Drilling fluid apparent viscosity, PV, and YP.
The PV for the micromax, barite, and ilmenite drilling fluid ranged from 27 to 30 cP while the hematite showed a higher PV value of 36.6 cP. YP is an important property that reflects the solid carrying capacity of the drilling fluid. The yield point to plastic viscosity (YP/PV) ratio provides an indication of the efficiency of drilling fluid carrying capacity and hole cleaning.45,54 The results showed that the barite and ilmenite drilling fluids achieved a similar YP/PV ratio, which is equal to 1.15. However, the micromax weighting agent yielded the highest carrying capacity upon the YP/PV indicator that is equal to 1.76; this was associated with higher apparent viscosity at the same time, which is undesirable from the operation point of view. Meanwhile, it was detected that the YP/PV ratio of the hematite drilling fluid was the lowest (0.70), which indicated low performance of this weighting material compared with the other three weighting agents. Furthermore, the high value of the PV for the drilling fluid formulation weighted by hematite will disable the rate of penetration. According to the rheological property analysis, with these AV, PV, and YP characteristics, it can be concluded that the drilling fluid weighted by barite particles has shown higher ability to flow (relatively lower AV and PV) compared with the three other samples and acceptable carrying capacity at the same time as indicated by YP/PV. One can argue that the formulation weighted using ilmenite had a similar YP/PV index of barite-weighted drilling fluid. Hence, it can be observed that the barite formulation provided a higher ability to flow compared to the ilmenite formulation. The relatively lower AV and PV values (44.3 cP and 32.4 cP) for the barite-weighted agent compared with the achieved values by ilmenite (48.1 cP and 35.2 cP) will certainly exhibit better fluidity for the barite formulation than ilmenite. Moreover, as shown in Figure 6, gel strength values (10 s and 10 min) were yielded by the drilling fluid formulation weighted by ilmenite compared with others. This will cause elevated pressure spikes once breaking the drilling fluid circulation. The values of the 10-s and 10-min gel strengths for the other three weighting agents were to a certain extent proximate to one another, as shown in Figure 6.
Figure 6.
Drilling fluid gel strengths (10 s and 10 min).

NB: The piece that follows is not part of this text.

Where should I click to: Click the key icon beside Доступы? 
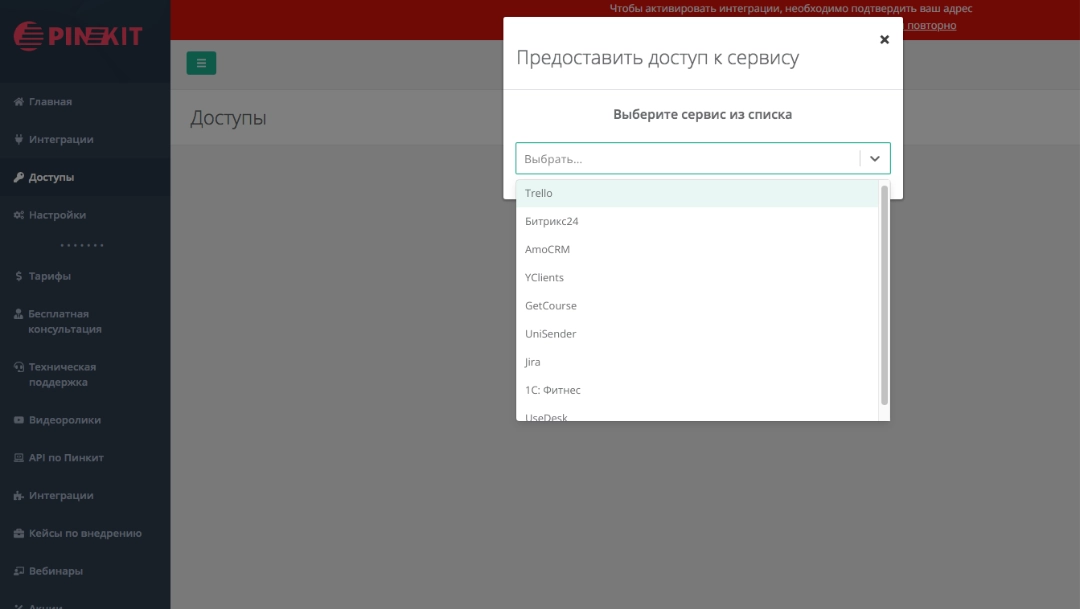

Generally, the results of many studies have detected that the rheological properties of the high-density drilling fluid might be promoted through different factors. Thus, the following two aspects herein will be highlighted for a better understanding of the viscosity features of the high-density drilling fluid. One was the structural viscosity that formed under the mechanism of clay dispersion and hydration, in addition to the recent breakthrough of improving the structural viscosity through the water-soluble polymers and clays that establish the bridge network structure. The other was nonstructural viscosity triggered by the interaction between the solid particles in the continuous phase through the friction, collision, and extrusion. In this study, because the formulation of the fresh drilling fluid before adding the weighting material has been fixed, the key question is how to figure out the rule for the physical properties of these weighting materials on the viscosity. Accordingly, we have tried to plot in the x-axis the values of weighting agent’s median particle diameter (D50) versus the viscosities PV, YP, and gel strength in y-axis.
The YP showed an acceptable correlation with the particle’s diameter (R2 = 0.68). It is worth mentioning that the same analysis using D10 and D90 instead of D50 has been repeated. The results still did not form a good correlation. In contrast, the ratio of large to fine particles showed good correlations for both PV (R2 = 0.62) and YP (R2 = 0.87), as shown in Figure 7. The PV increased with the increase of the ratio of the large to fine particles, which indicated that the fine particles were filled into some pore space of the structure between the large particles and hence produced a dense packing structure. This is translated by more friction, collision, and extrusion, which caused the PV to increase. On the other hand, as the ratio increased, the YP decreased, which emphasized the limitation at a certain level of the proportion of the large and small particles where the dispersion in the particle’s distribution may affect the sagging stability.14,55 The settling rate of the particles strongly depends on the particle size. Therefore, the high ratio of D90 to D10 indicated the difference settling tendency, which indirectly lowered the YP. Finally, according to the produced correlation in this study, it is highly recommended to keep the ratio of D90/D10 lower than 14, as shown in Figure 7. In this range, the YP/PV ratio would be greater than one, which will ensure better carrying capacity and better hole cleaning.
Figure 7.

Drilling fluid rheological properties as a function of the ratio of larger to fine particle size (D90/D10). The inset table shows the YP/PV ratio for the drilling fluid weighted using different weighting agents.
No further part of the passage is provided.